**Task prompt**
Rewrite the data beginning with the line containing "Open the Update Unwrap Disabled dropdown" and continuing through the line containing "pos(144,58)", with "logo icon" replaced by "brand icon" and everything else left as it is. Omit the pictures from your answer.

**Given records**
# # #

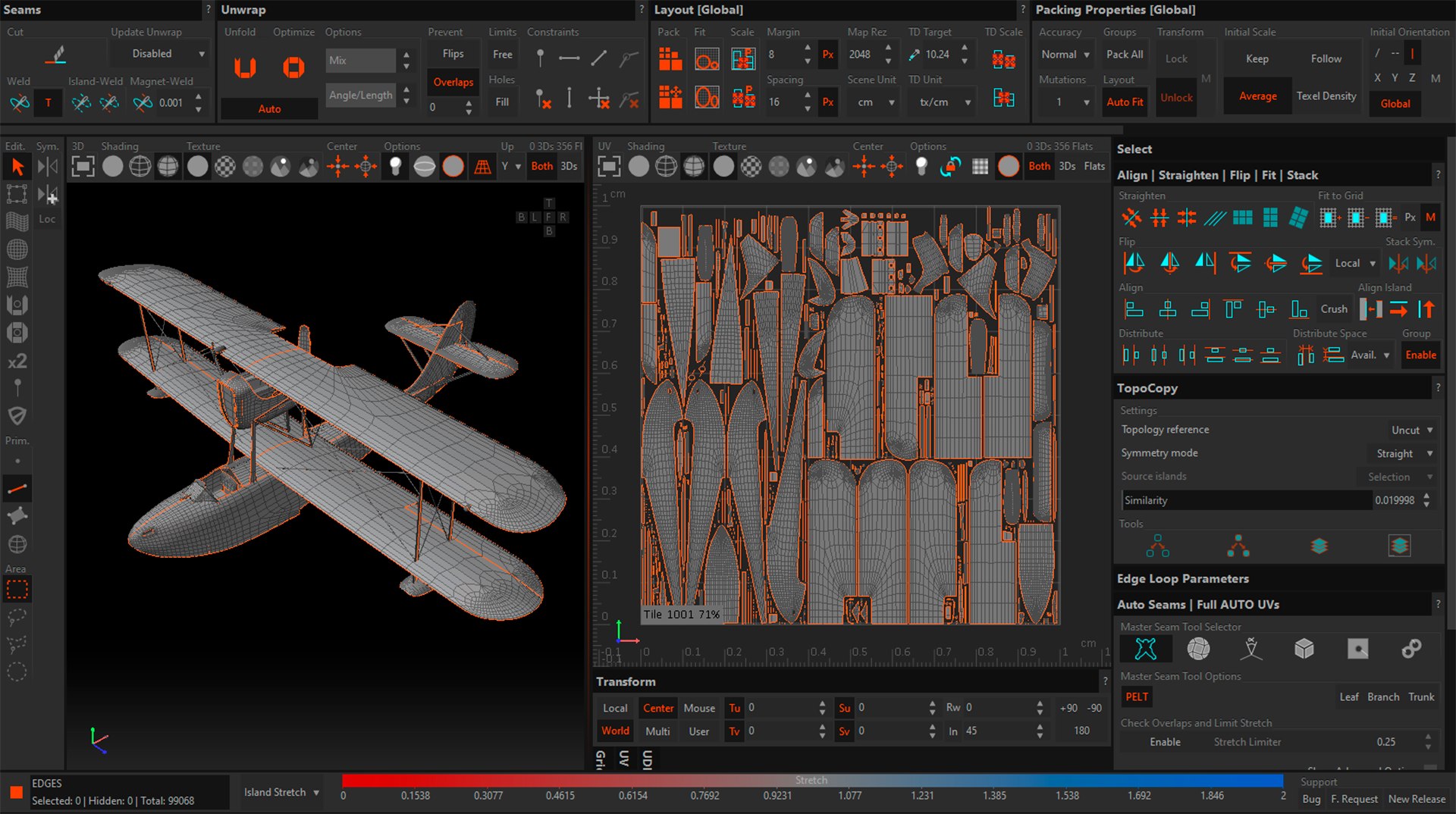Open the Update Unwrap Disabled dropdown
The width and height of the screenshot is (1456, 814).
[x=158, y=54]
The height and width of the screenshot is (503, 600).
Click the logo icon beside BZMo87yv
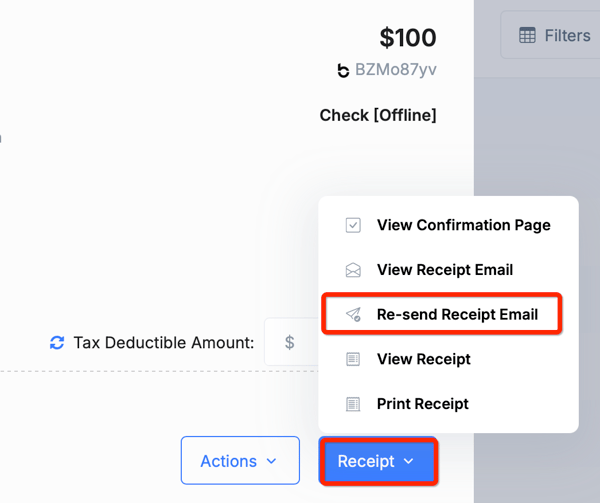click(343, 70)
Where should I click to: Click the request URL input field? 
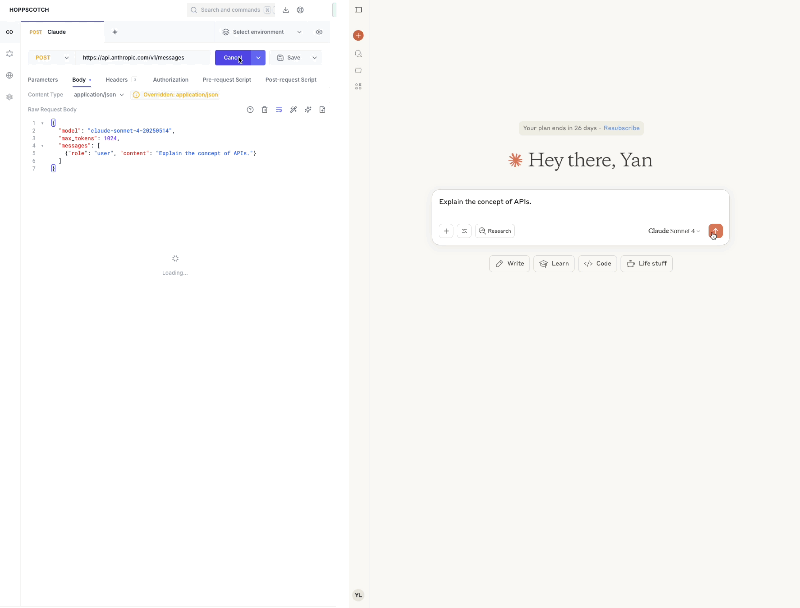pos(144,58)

# # #

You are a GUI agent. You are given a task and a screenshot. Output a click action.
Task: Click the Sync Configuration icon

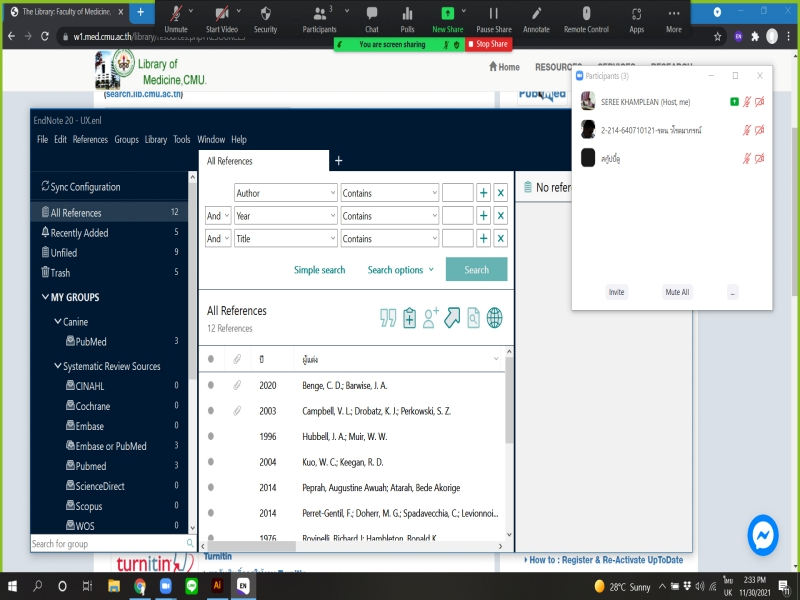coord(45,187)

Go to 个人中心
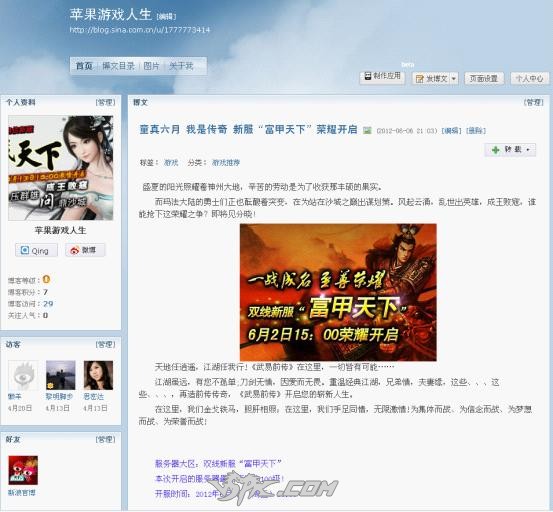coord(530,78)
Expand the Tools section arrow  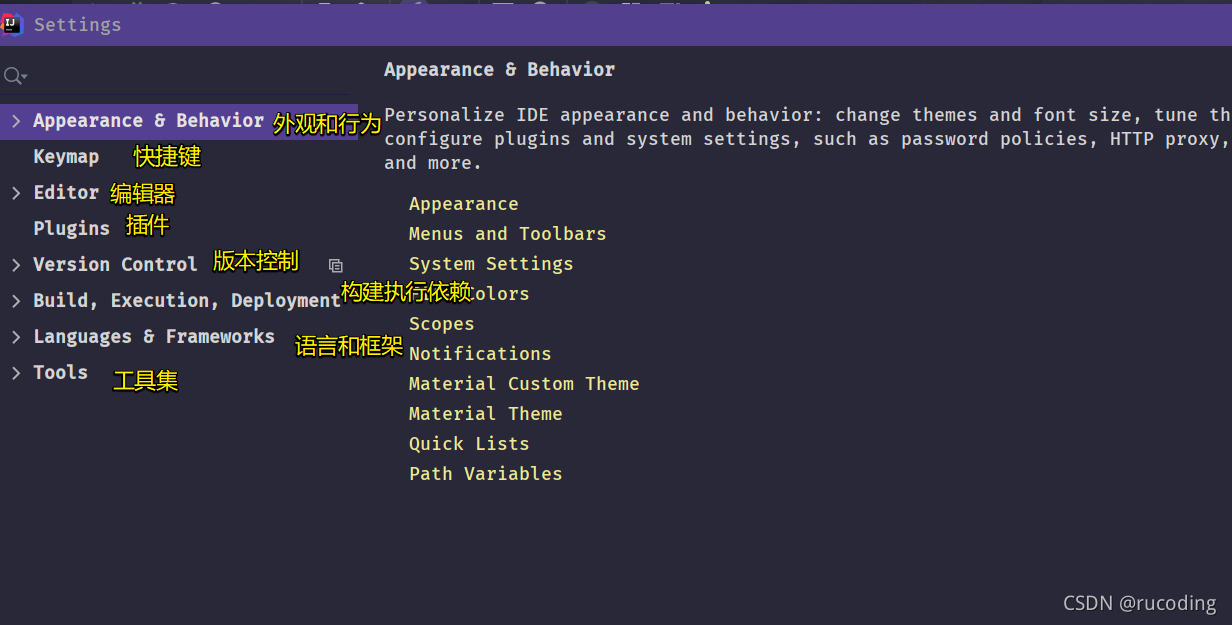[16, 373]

# # #

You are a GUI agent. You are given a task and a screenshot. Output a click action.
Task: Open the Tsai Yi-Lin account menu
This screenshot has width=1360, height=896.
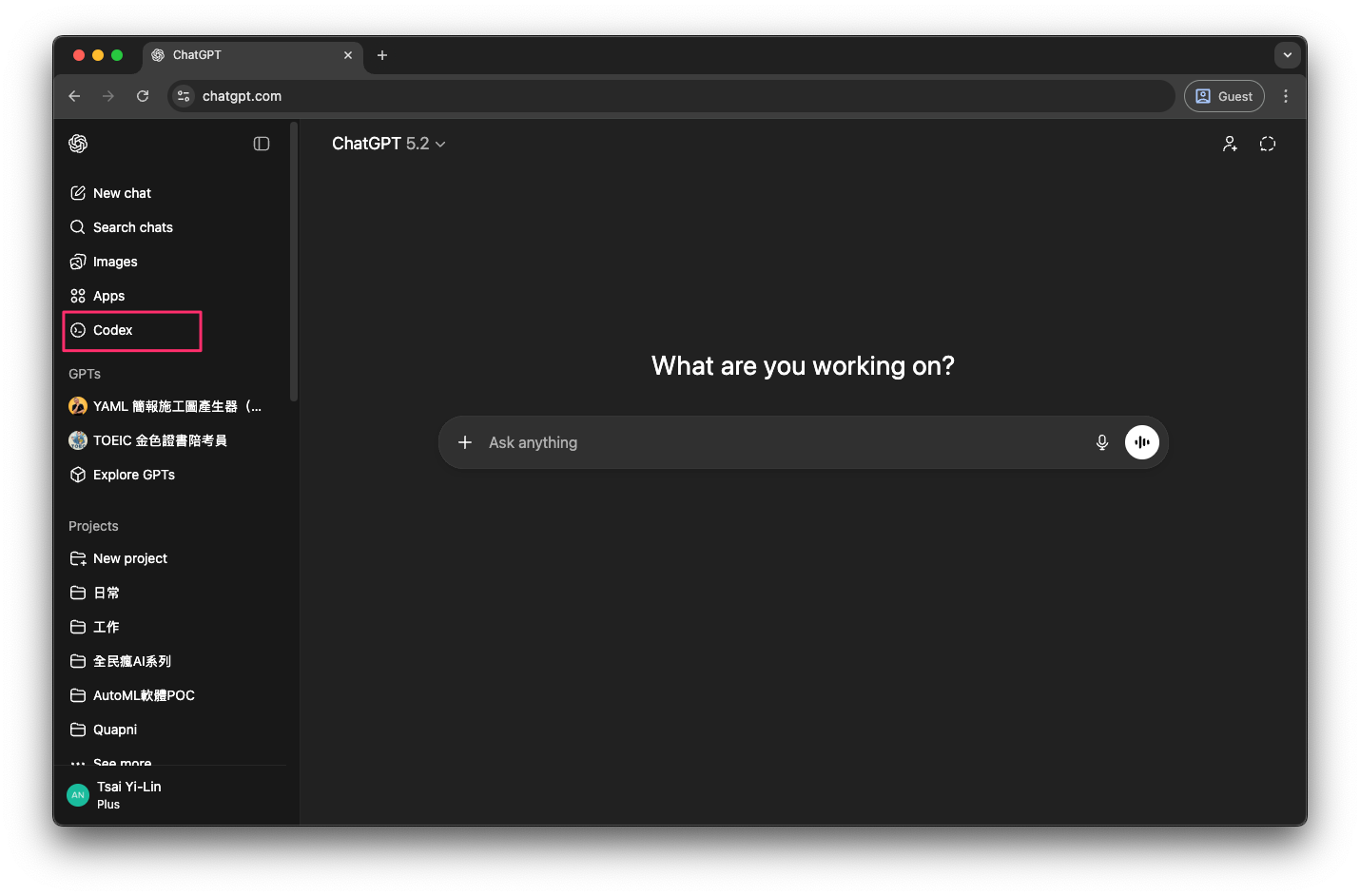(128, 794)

# # #

**Final answer**
Open the Update Unwrap Disabled dropdown
The width and height of the screenshot is (1456, 814).
[x=158, y=54]
The height and width of the screenshot is (503, 600).
Click the brand icon beside BZMo87yv
click(343, 70)
Where should I click to: Click the request URL input field? 
pos(144,58)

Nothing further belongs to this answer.